====== DOCUMENTO

Diálogo entre Exu e Oxalá
O céu e a terra fundiam-se no
horizonte distante, parecendo uma coisa só, como se não houvesse separação
entre o mundo espiritual e o material, a consciência individual e a cósmica.
Sentado sobre uma pedra em uma enorme
montanha, de cabeça baixa e olhos apenas entreabertos, Exu observava o fenômeno
da natureza e refletia sobre o seu interminável trabalho.
Como é difícil a humanidade – pensou
em certo momento – parece nunca estar satisfeita, está sempre querendo mais e,
em sua essência egoísta desarmoniza tudo, tudo... Tudo que era para ser tão
simples acaba tão complicado.
Com os olhos habituados a enxergar na
escuridão e na distância, Exu observou cada canto daqueles arredores. Viu
pessoas destruindo a si mesmas através de vícios variados, viu maldades
premeditadas e outras praticadas como se fossem atos da mais perfeita
normalidade. Viu injustiças, principalmente contra os mais fracos e indefesos.
Com seus ouvidos, também atentos a tudo, ouviu mentiras, palavras de
maledicência, gritos de ódio e sussurros de traição. Exu suspirou.
Todos
os dias somos expostos a um bombardeio de informações. A maioria delas,
infelizmente, sobre coisas desagradáveis. São tantas que temos dificuldade de
guardá-las na memória. São os escândalos do senado e da câmara... O mensalão...
Os atos secretos... Operação Satiagraha... Operação Rodin... As passagens
aéreas dos deputados vendidas a particulares... Familiares usando telefones
celulares da câmara em viagens... Deputados estaduais cobrando diárias dormindo
na sua casa... Vereadores apresentando projetos de interesse de particulares...
Falsos cursos para vereadores encobrindo viagens de turismo... Hospitais
lotados... Pessoas esperando meses – quando não anos, por uma consulta no SUS...

============
====== DADOS EXTRAÍDOS

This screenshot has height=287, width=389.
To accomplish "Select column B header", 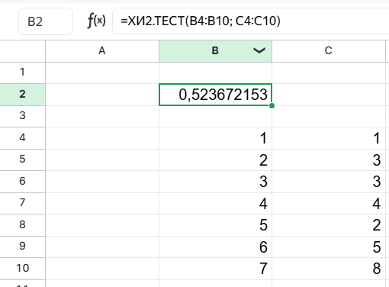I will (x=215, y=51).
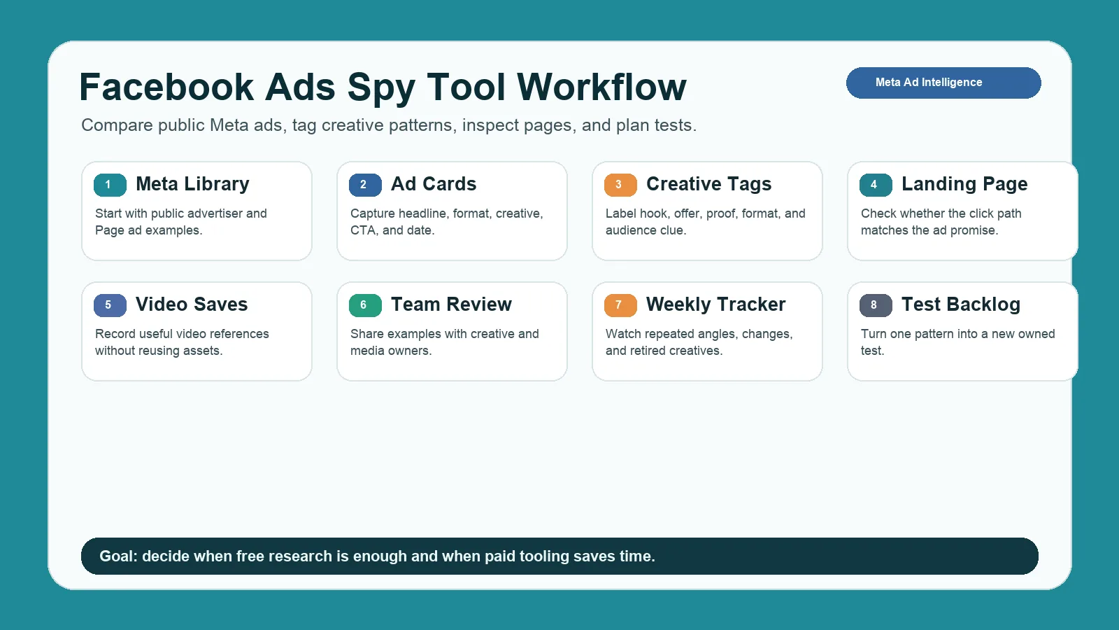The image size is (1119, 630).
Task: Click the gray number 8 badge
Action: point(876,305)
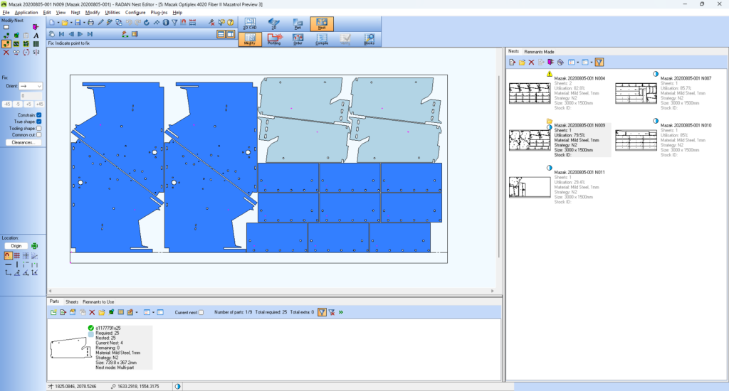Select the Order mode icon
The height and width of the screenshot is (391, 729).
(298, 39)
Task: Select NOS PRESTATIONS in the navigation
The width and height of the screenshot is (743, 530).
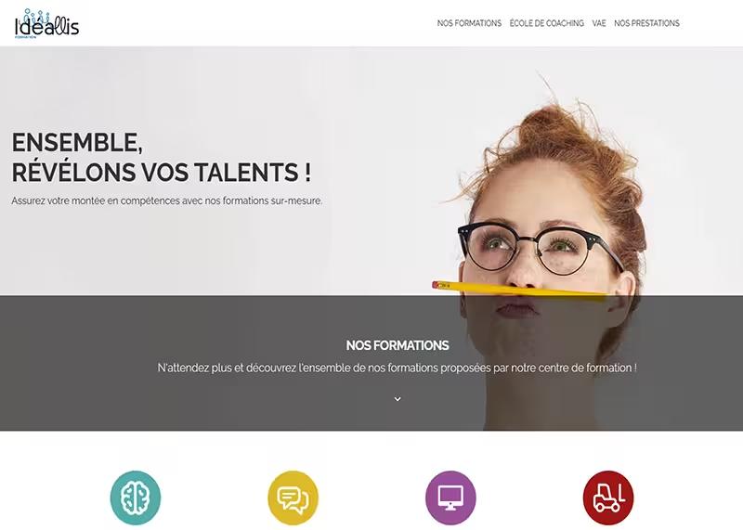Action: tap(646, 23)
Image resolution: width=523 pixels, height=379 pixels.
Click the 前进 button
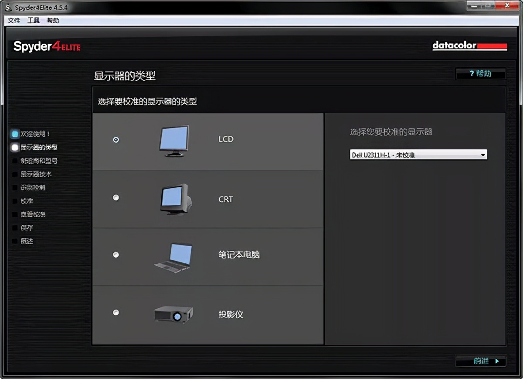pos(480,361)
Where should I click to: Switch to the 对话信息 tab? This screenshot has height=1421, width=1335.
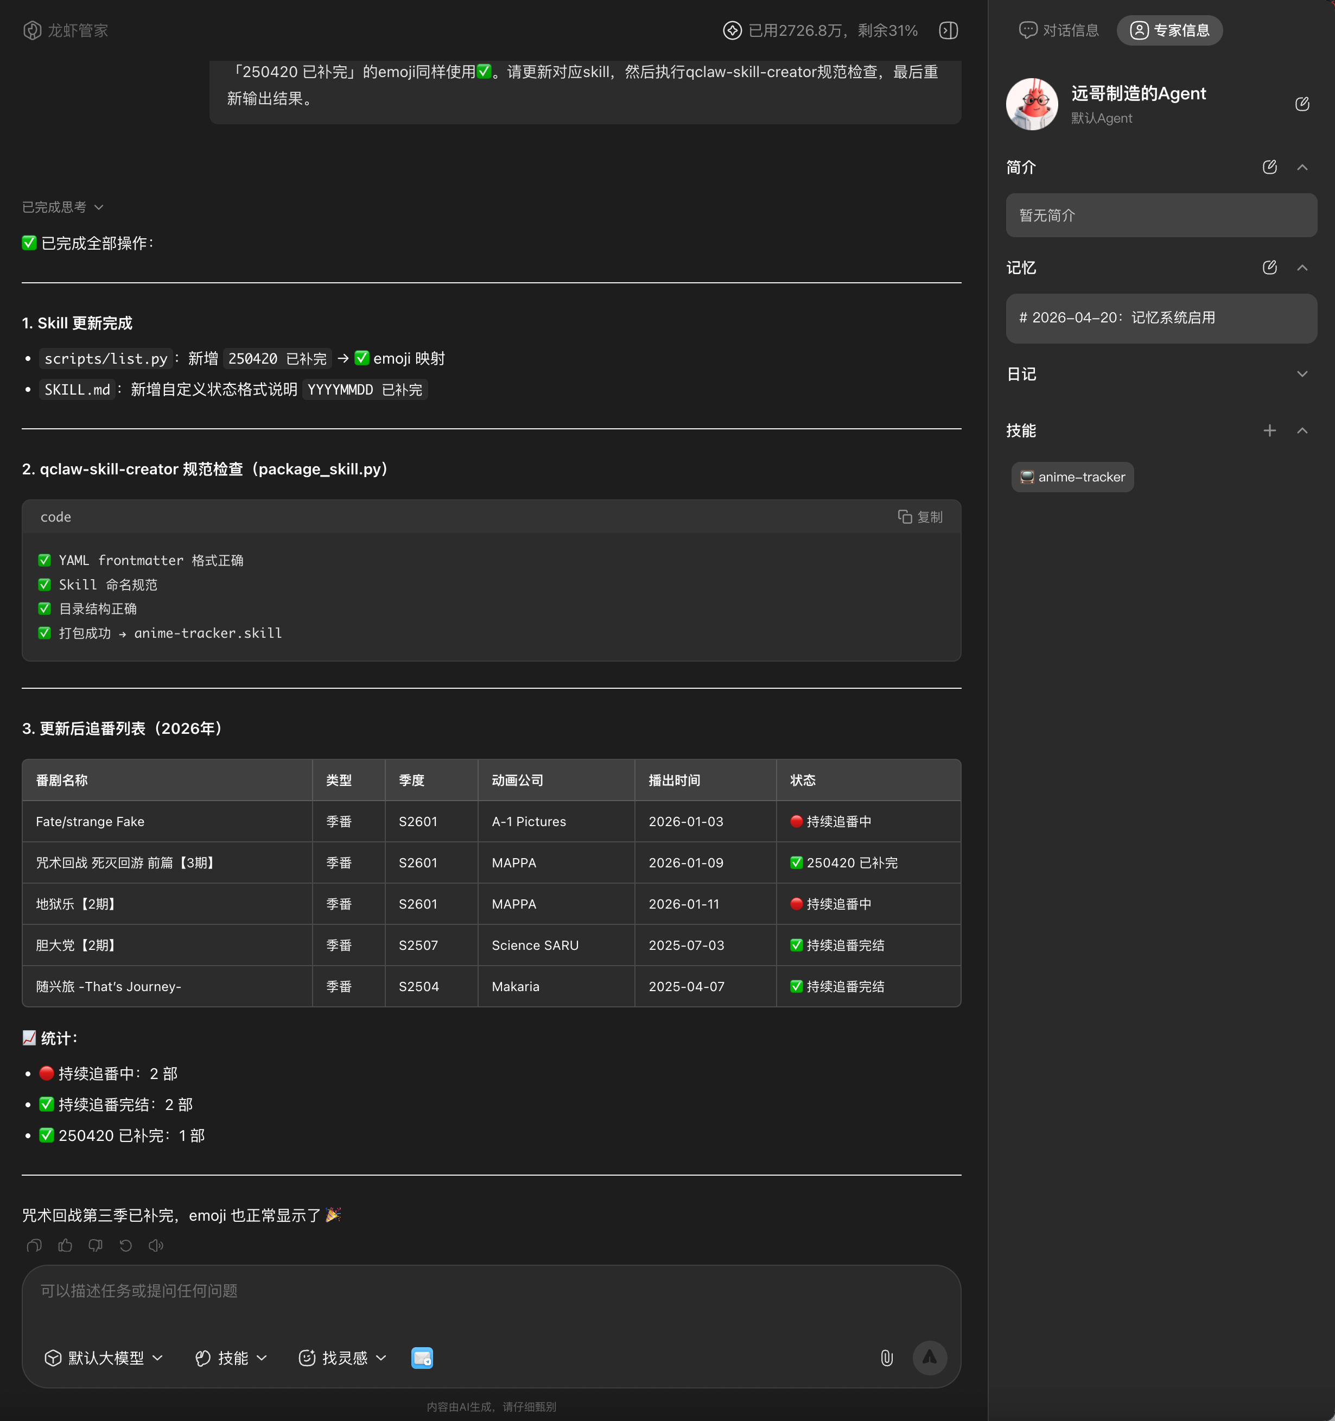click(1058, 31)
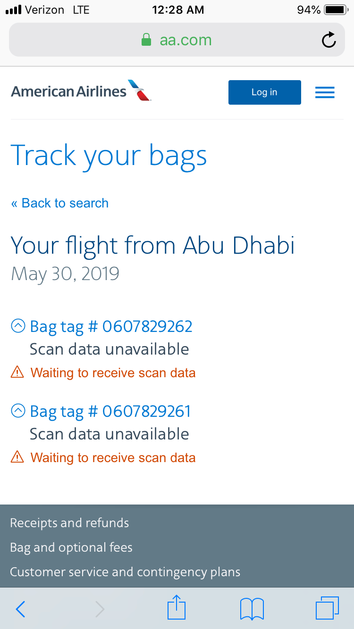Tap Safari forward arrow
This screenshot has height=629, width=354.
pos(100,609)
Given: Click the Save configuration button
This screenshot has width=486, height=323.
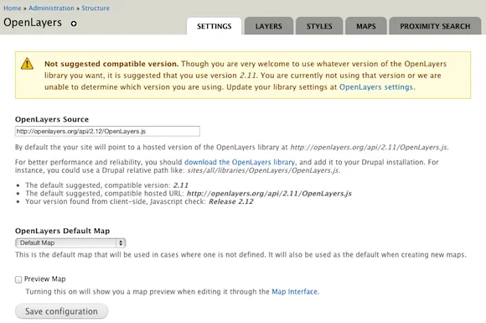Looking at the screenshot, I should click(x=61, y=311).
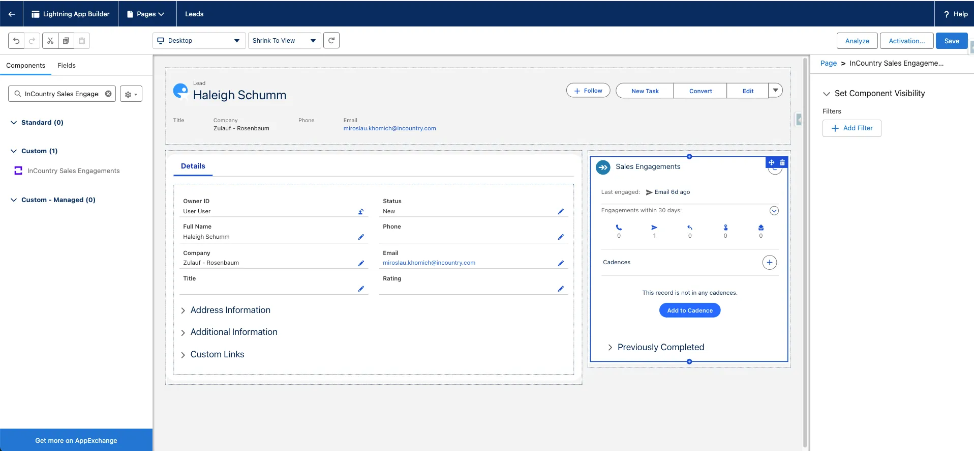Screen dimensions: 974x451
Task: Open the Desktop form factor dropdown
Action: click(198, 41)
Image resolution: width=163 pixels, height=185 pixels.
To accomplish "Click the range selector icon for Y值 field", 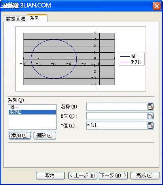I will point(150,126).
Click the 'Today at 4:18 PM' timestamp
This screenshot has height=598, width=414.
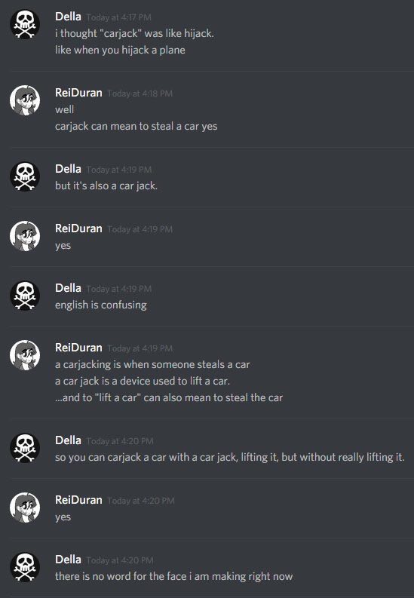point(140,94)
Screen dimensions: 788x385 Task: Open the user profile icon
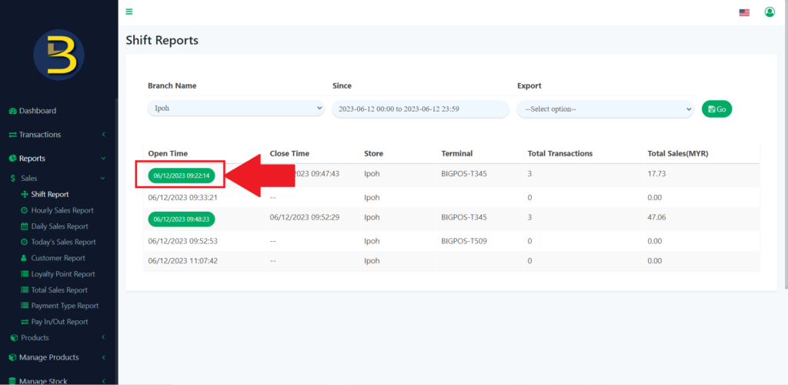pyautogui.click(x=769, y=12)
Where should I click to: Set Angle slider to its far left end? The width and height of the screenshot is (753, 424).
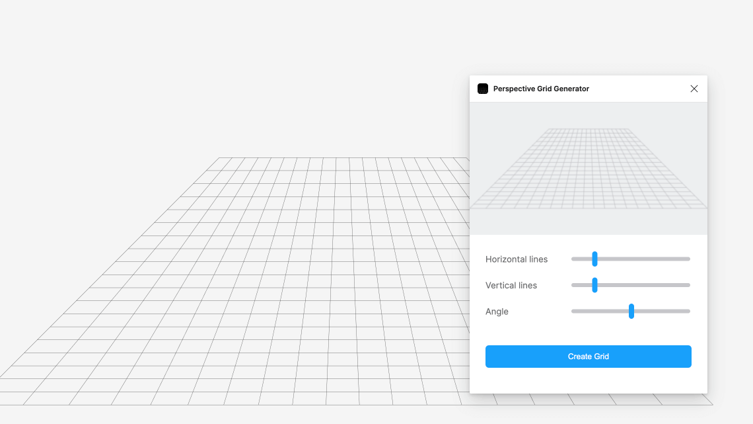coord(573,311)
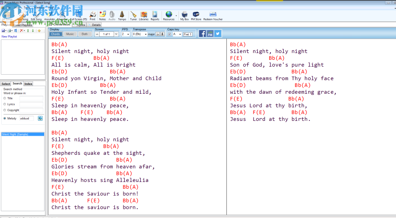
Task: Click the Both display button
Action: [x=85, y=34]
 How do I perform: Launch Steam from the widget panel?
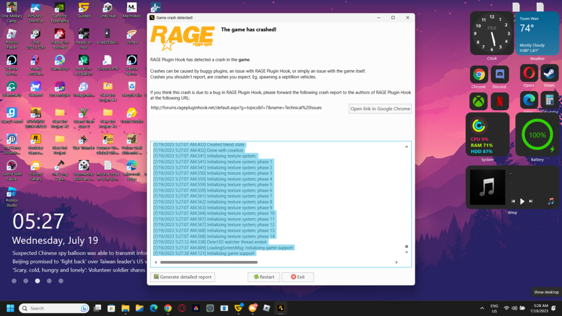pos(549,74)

============

> **OBJETIVO DO EXERCÍCIO**:
Dê continuidade ao texto sobre Exu e Oxalá, começando logo após a última frase apresentada. A listagem não tem nenhuma relação com o texto sobre Exu e Oxalá.

> **EXERCÍCIO RESOLVIDO**:
Buracos em rodovias fazendo aniversário. Trânsito caótico... Sistema coletivo
parado nas horas de pico. Sistema de esgoto sem tratamento despejando toneladas
de sujeira todos os dias nos rios... Escolas públicas de péssima qualidade.
Prédios de escolas caindo aos pedaços... Servidores públicos mal pagos e
desmotivados... Estradas estaduais desaparecendo... Etc,etc,etc. Tudo isto
apenas no âmbito público. E no âmbito privado será que é diferente?
No
âmbito privado podemos citar a sonegação de impostos generalizada – justificada
pela péssima atuação de nossos governos... O desrespeito ao meio ambiente... O
desmatamento desenfreado na Amazônia... Na mata atlântica... A matança de
peixes nos rios por despejo de produtos tóxicos sem tratamento... O entupimento
do sistema de esgoto pluvial por acumulo de lixo que jogamos na rua... O uso
abusivo de embalagens... A participação fraudulenta de empresas em
licitações... O oferecimento de propina a funcionários públicos... O
desrespeito às leis de trânsito... O vantagismo de toda espécie... O furar a
fila do ônibus... O ocupar os assentos dos idosos e gestantes, etc, etc, etc.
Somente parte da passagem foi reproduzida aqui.